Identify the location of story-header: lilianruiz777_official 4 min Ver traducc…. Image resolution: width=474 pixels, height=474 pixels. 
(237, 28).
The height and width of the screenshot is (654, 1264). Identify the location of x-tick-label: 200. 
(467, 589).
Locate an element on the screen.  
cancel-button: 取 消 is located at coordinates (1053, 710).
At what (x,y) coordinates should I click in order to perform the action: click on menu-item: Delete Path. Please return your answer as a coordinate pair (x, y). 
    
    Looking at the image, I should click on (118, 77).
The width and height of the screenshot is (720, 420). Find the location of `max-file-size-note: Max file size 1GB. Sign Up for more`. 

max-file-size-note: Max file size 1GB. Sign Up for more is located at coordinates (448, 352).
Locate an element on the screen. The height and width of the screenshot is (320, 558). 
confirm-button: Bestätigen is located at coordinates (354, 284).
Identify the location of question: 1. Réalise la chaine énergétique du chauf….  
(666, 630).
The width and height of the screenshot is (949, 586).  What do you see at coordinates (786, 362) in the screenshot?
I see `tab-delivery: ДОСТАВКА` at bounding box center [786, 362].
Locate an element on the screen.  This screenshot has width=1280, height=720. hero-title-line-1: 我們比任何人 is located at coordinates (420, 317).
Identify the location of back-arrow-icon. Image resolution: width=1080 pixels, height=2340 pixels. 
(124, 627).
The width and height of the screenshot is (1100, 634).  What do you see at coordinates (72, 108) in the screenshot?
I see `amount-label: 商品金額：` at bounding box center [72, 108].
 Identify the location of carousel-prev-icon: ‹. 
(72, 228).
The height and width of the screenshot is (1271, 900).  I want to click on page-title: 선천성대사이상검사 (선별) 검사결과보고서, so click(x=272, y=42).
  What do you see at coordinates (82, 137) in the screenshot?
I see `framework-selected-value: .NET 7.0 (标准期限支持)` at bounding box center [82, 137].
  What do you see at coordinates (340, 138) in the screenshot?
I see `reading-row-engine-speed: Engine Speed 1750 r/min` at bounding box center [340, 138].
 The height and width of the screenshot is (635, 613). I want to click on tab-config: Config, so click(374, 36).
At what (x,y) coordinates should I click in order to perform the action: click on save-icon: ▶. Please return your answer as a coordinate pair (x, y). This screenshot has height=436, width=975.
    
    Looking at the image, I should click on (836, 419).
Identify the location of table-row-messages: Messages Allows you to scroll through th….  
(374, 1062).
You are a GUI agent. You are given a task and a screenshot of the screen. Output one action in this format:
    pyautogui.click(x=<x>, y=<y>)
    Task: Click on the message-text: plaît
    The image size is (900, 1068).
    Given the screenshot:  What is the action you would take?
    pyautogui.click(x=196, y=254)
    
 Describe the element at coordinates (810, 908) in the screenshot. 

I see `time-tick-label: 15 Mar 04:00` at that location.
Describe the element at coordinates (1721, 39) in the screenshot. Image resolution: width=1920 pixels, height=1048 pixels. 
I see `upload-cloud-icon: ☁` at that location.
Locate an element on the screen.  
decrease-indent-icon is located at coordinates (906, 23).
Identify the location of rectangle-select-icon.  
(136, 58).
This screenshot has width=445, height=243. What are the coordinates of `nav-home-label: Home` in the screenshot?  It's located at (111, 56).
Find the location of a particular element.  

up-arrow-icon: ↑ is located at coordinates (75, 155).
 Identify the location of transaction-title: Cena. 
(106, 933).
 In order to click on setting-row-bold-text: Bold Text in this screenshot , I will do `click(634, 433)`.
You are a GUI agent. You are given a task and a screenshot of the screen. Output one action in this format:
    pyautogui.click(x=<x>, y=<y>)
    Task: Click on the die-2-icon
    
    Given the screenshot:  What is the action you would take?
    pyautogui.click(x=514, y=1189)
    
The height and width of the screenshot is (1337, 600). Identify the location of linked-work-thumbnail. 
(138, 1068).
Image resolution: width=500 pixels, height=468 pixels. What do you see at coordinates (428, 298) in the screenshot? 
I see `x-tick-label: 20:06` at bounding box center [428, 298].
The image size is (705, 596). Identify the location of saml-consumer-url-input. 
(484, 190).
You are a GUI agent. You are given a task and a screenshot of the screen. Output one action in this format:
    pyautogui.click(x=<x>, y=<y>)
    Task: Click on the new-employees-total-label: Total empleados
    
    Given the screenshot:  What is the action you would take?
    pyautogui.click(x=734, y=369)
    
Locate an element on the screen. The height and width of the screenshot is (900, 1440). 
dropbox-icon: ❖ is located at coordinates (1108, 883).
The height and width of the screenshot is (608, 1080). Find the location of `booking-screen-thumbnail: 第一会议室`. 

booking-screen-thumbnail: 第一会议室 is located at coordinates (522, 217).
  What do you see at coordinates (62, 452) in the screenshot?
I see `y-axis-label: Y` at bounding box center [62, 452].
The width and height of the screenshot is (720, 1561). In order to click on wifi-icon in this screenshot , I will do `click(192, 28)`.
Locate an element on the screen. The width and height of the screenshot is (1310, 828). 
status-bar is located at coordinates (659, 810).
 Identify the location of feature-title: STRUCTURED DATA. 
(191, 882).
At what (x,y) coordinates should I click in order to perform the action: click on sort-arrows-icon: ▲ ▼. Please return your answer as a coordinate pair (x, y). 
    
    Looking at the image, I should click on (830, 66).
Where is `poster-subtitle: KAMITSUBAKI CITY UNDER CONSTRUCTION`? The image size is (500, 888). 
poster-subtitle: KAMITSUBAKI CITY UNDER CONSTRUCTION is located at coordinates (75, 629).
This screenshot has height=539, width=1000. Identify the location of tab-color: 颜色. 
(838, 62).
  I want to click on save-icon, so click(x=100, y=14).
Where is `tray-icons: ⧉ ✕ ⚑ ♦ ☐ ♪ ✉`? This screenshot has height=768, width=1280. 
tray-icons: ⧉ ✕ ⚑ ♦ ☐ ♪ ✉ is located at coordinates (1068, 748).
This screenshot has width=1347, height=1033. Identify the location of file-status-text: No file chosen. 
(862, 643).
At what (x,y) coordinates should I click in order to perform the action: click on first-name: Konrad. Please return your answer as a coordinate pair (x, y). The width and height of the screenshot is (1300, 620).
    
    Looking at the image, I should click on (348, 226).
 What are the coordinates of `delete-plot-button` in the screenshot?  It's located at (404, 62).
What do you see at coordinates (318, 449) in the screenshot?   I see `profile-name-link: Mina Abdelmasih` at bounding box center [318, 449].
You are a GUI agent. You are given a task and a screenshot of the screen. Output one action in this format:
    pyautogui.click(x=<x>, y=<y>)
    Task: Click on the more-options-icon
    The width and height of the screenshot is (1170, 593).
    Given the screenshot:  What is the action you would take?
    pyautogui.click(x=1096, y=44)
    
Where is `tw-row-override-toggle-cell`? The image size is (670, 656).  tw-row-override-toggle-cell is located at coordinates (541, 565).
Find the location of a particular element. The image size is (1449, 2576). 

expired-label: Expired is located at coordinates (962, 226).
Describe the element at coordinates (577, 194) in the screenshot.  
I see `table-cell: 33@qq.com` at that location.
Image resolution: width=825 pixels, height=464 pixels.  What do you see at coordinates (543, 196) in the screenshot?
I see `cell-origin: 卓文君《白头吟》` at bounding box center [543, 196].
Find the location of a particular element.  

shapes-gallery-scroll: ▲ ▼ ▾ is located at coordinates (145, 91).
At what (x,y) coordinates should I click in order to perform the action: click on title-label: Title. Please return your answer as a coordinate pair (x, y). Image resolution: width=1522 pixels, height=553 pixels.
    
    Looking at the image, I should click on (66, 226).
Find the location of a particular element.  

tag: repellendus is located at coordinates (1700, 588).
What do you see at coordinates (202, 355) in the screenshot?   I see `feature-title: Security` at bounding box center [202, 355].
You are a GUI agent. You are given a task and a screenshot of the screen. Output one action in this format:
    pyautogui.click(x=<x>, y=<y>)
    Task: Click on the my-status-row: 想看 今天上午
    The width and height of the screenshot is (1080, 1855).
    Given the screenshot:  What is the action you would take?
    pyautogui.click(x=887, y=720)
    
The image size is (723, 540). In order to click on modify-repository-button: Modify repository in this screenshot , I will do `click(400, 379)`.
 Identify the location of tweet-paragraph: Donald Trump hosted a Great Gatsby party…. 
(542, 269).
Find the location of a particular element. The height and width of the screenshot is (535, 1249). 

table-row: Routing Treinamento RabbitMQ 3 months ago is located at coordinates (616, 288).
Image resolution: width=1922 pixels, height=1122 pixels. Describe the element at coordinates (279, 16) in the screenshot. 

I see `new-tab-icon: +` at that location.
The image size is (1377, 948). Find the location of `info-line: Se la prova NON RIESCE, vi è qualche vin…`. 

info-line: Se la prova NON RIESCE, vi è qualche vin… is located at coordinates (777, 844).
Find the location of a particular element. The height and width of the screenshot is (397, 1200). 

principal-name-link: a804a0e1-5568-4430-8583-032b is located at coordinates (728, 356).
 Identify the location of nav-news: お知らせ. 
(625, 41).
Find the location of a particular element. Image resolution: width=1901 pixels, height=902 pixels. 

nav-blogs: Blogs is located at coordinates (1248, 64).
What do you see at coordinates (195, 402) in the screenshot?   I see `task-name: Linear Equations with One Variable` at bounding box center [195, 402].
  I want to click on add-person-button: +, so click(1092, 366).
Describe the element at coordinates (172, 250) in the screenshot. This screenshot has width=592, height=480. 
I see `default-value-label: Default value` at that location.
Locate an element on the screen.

▶ **What you have to do**
Return the material above verbatim, from the line containing "has height=436, width=975." through the line containing "(484, 190).", including both of those lines.

▶ **Exercise answer**
At what (x,y) coordinates should I click in order to perform the action: click on save-icon: ▶. Please return your answer as a coordinate pair (x, y). This screenshot has height=436, width=975.
    
    Looking at the image, I should click on (836, 419).
Identify the location of table-row-messages: Messages Allows you to scroll through th….  
(374, 1062).
You are a GUI agent. You are given a task and a screenshot of the screen. Output one action in this format:
    pyautogui.click(x=<x>, y=<y>)
    Task: Click on the message-text: plaît
    The image size is (900, 1068).
    Given the screenshot:  What is the action you would take?
    pyautogui.click(x=196, y=254)
    
 Describe the element at coordinates (810, 908) in the screenshot. 

I see `time-tick-label: 15 Mar 04:00` at that location.
Describe the element at coordinates (1721, 39) in the screenshot. Image resolution: width=1920 pixels, height=1048 pixels. 
I see `upload-cloud-icon: ☁` at that location.
Locate an element on the screen.  
decrease-indent-icon is located at coordinates (906, 23).
Identify the location of rectangle-select-icon.  
(136, 58).
This screenshot has width=445, height=243. What are the coordinates of `nav-home-label: Home` in the screenshot?  It's located at (111, 56).
Find the location of a particular element.  

up-arrow-icon: ↑ is located at coordinates (75, 155).
 Identify the location of transaction-title: Cena. 
(106, 933).
 In order to click on setting-row-bold-text: Bold Text in this screenshot , I will do `click(634, 433)`.
You are a GUI agent. You are given a task and a screenshot of the screen. Output one action in this format:
    pyautogui.click(x=<x>, y=<y>)
    Task: Click on the die-2-icon
    
    Given the screenshot:  What is the action you would take?
    pyautogui.click(x=514, y=1189)
    
The height and width of the screenshot is (1337, 600). Identify the location of linked-work-thumbnail. 
(138, 1068).
Image resolution: width=500 pixels, height=468 pixels. What do you see at coordinates (428, 298) in the screenshot? 
I see `x-tick-label: 20:06` at bounding box center [428, 298].
The image size is (705, 596). Identify the location of saml-consumer-url-input. 
(484, 190).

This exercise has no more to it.